» **Problem**
Each line of the listing that contains the word "agent" is to be copied.

----

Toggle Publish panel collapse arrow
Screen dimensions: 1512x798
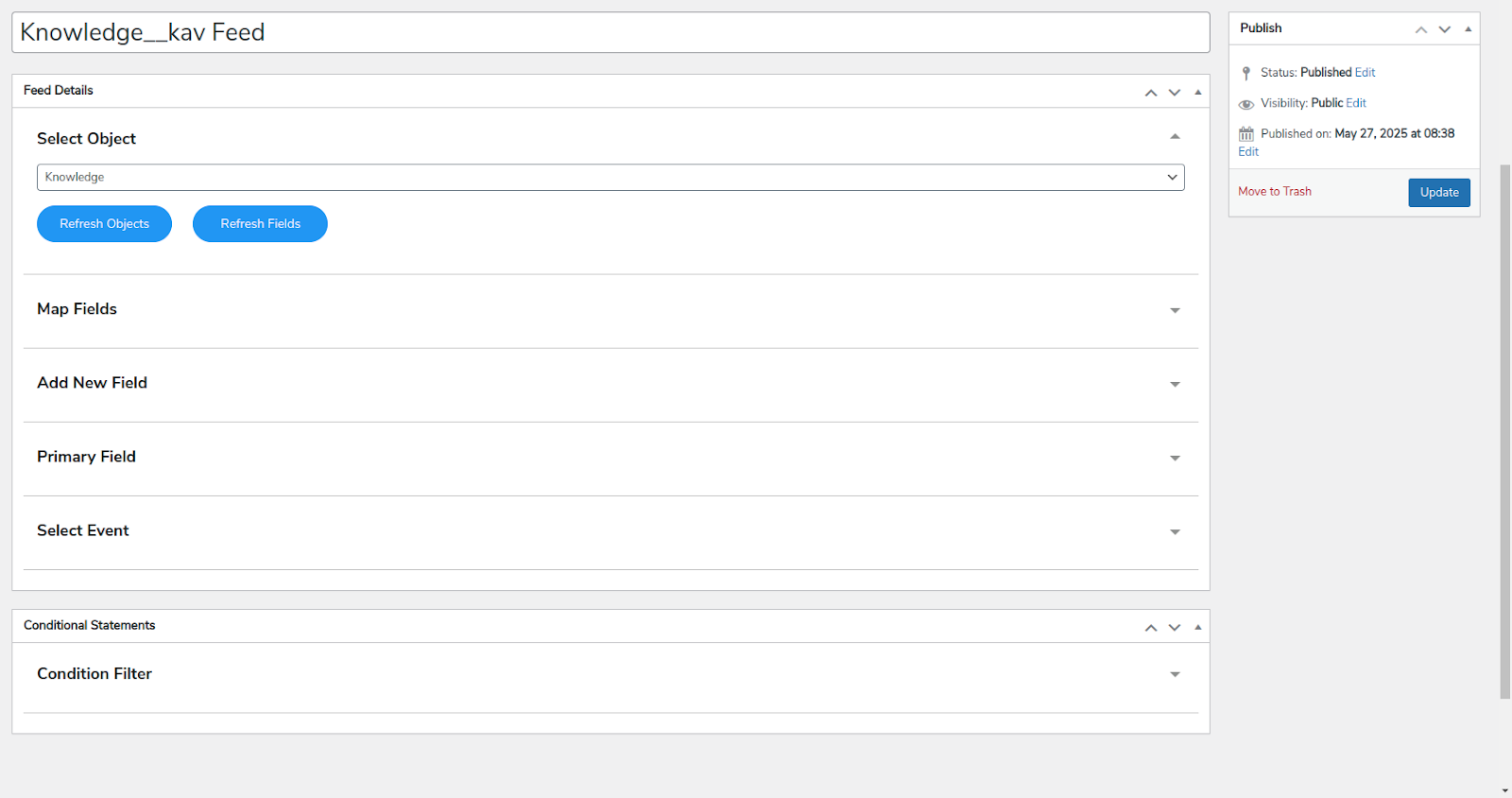point(1468,29)
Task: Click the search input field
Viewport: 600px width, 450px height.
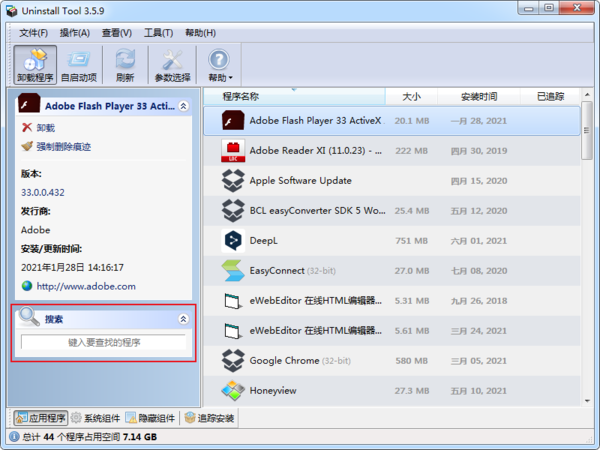Action: point(104,342)
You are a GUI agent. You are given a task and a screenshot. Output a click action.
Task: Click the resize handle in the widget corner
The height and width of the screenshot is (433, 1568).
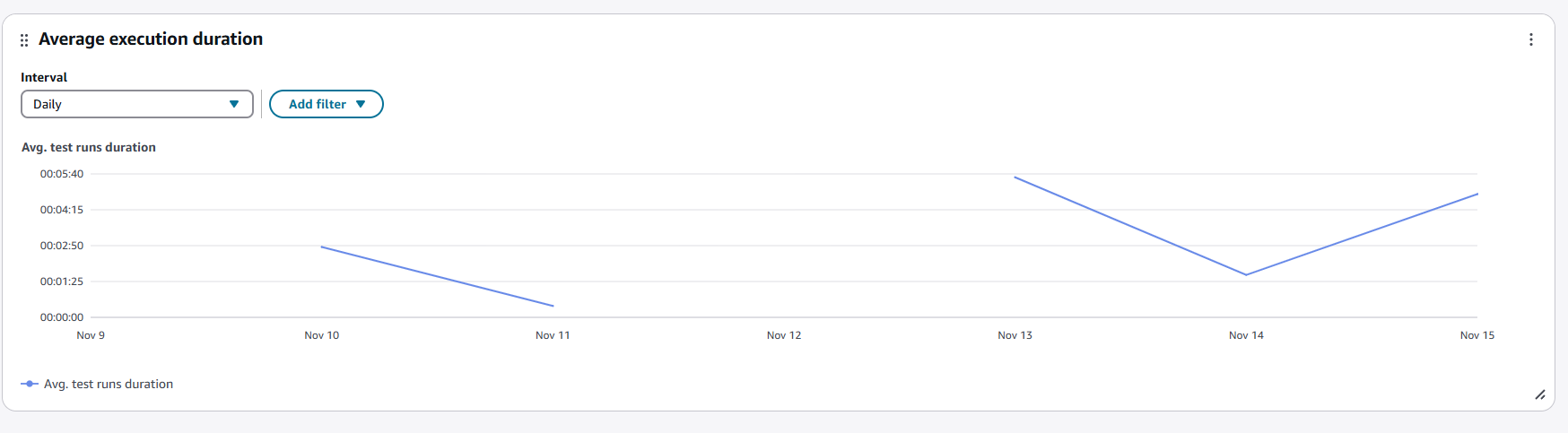[x=1539, y=394]
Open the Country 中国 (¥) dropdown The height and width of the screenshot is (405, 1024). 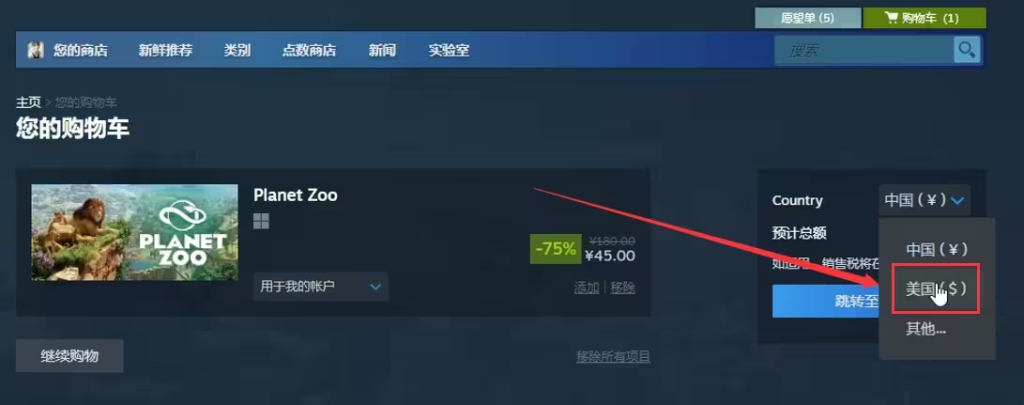[x=924, y=201]
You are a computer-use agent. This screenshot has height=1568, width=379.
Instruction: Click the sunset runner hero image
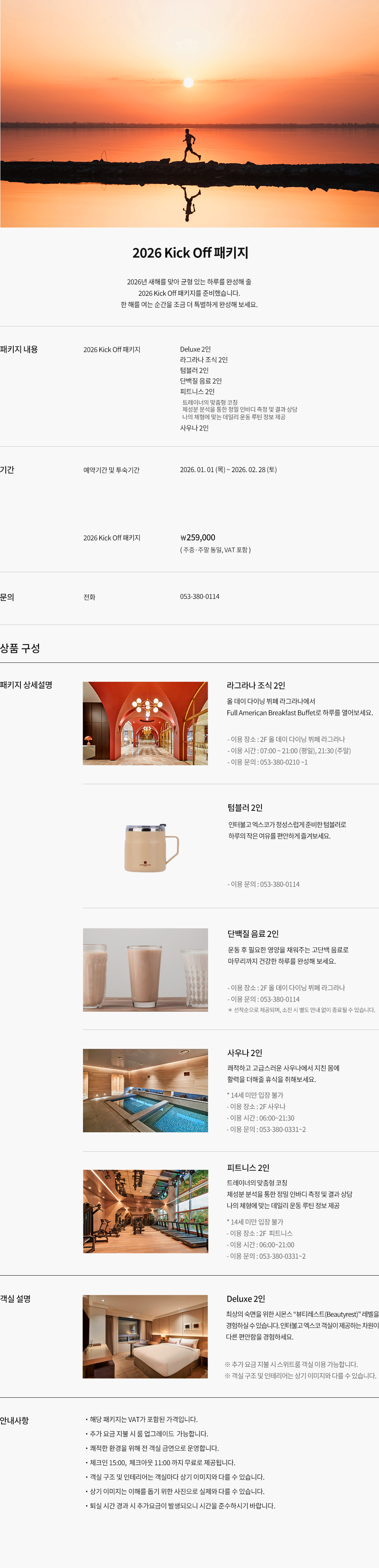tap(189, 114)
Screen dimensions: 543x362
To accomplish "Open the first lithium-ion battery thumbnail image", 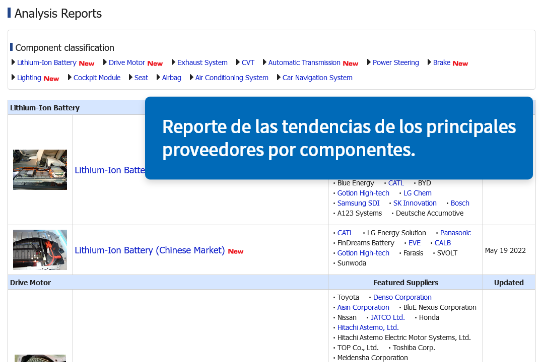I will click(x=40, y=170).
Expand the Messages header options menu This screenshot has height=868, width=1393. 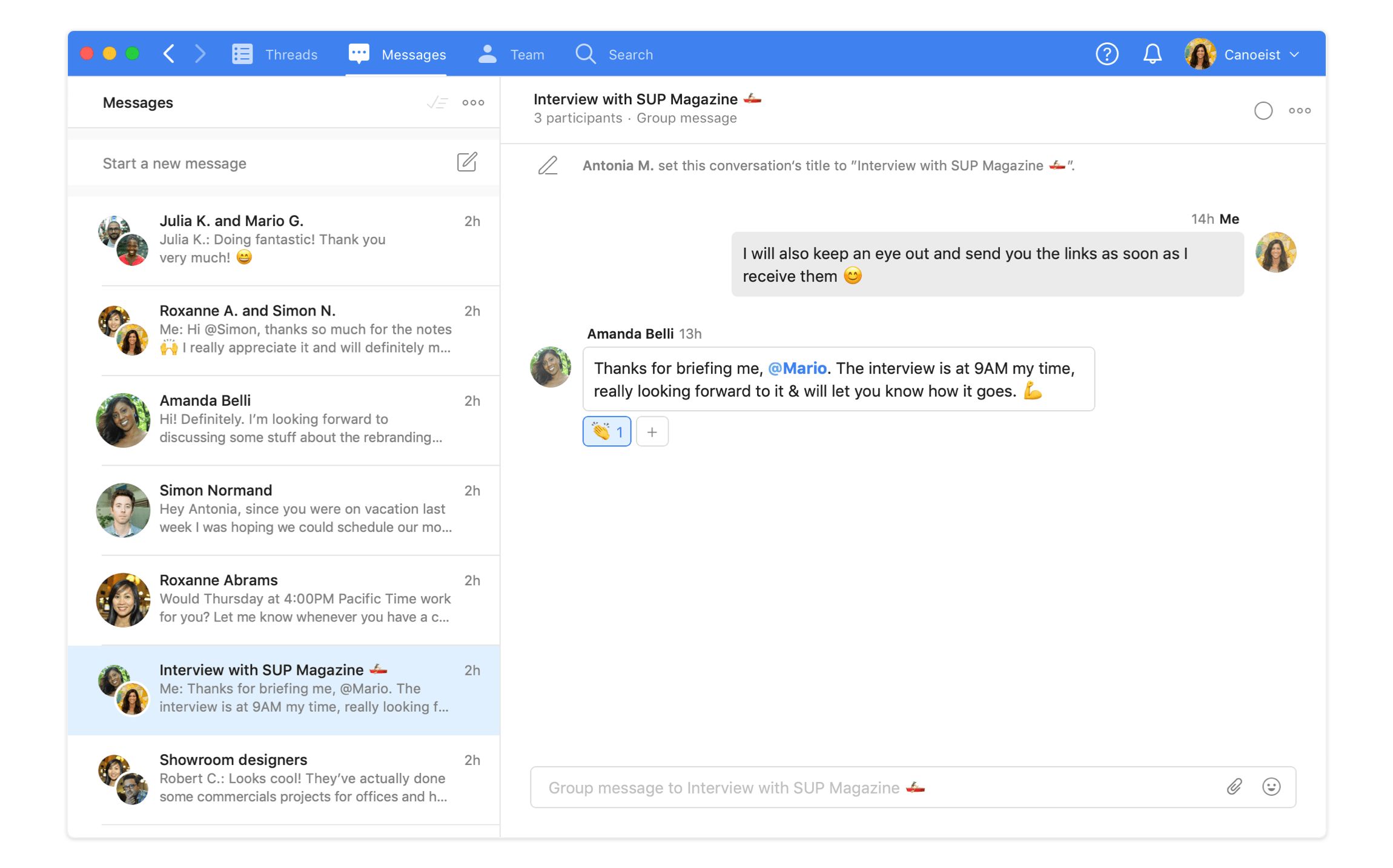click(x=473, y=102)
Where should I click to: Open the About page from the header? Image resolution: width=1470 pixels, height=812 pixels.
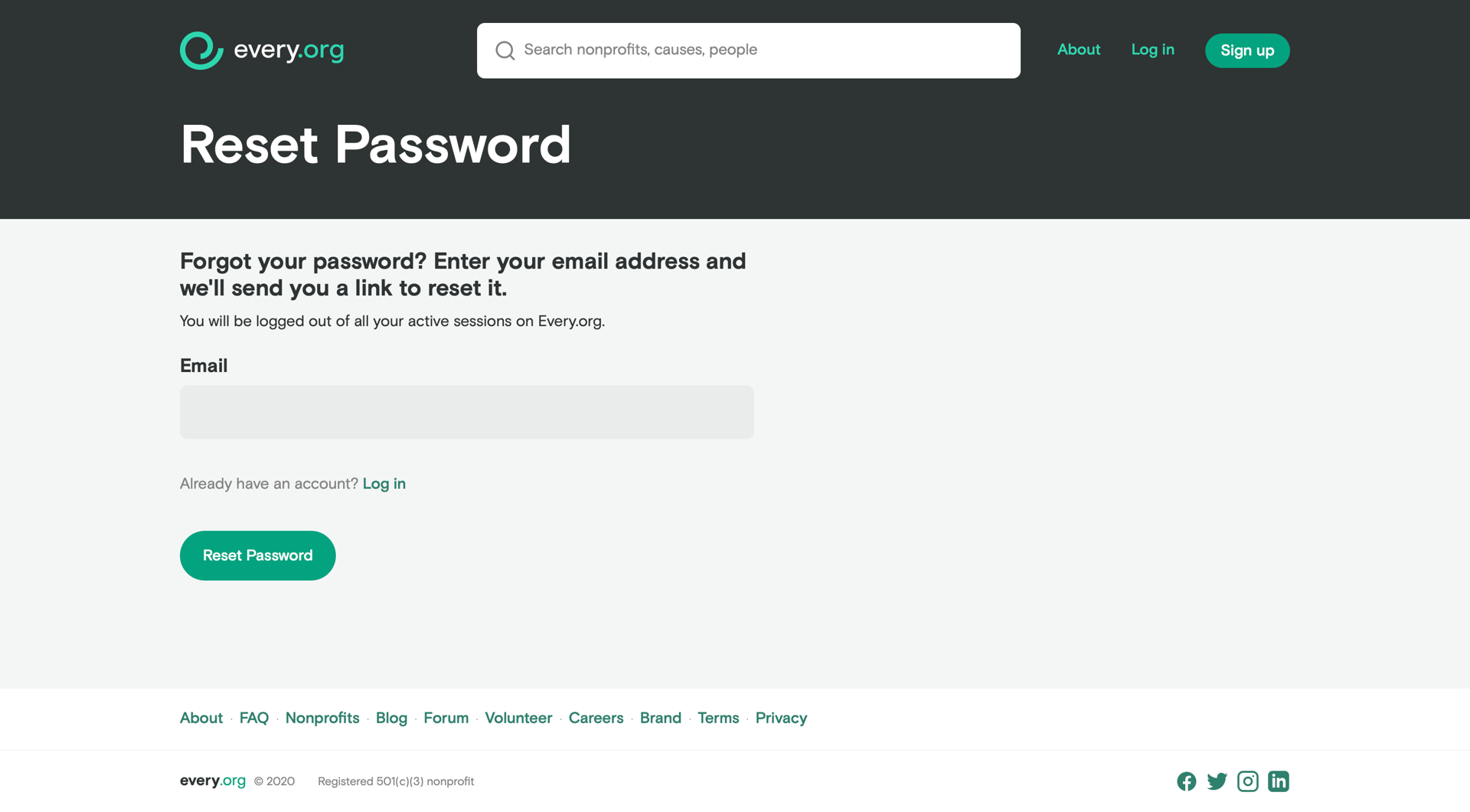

----

» **Answer**
You are a GUI agent. You are given a task and a screenshot. Output a click action.
You are a computer-use agent. This screenshot has height=1568, width=379.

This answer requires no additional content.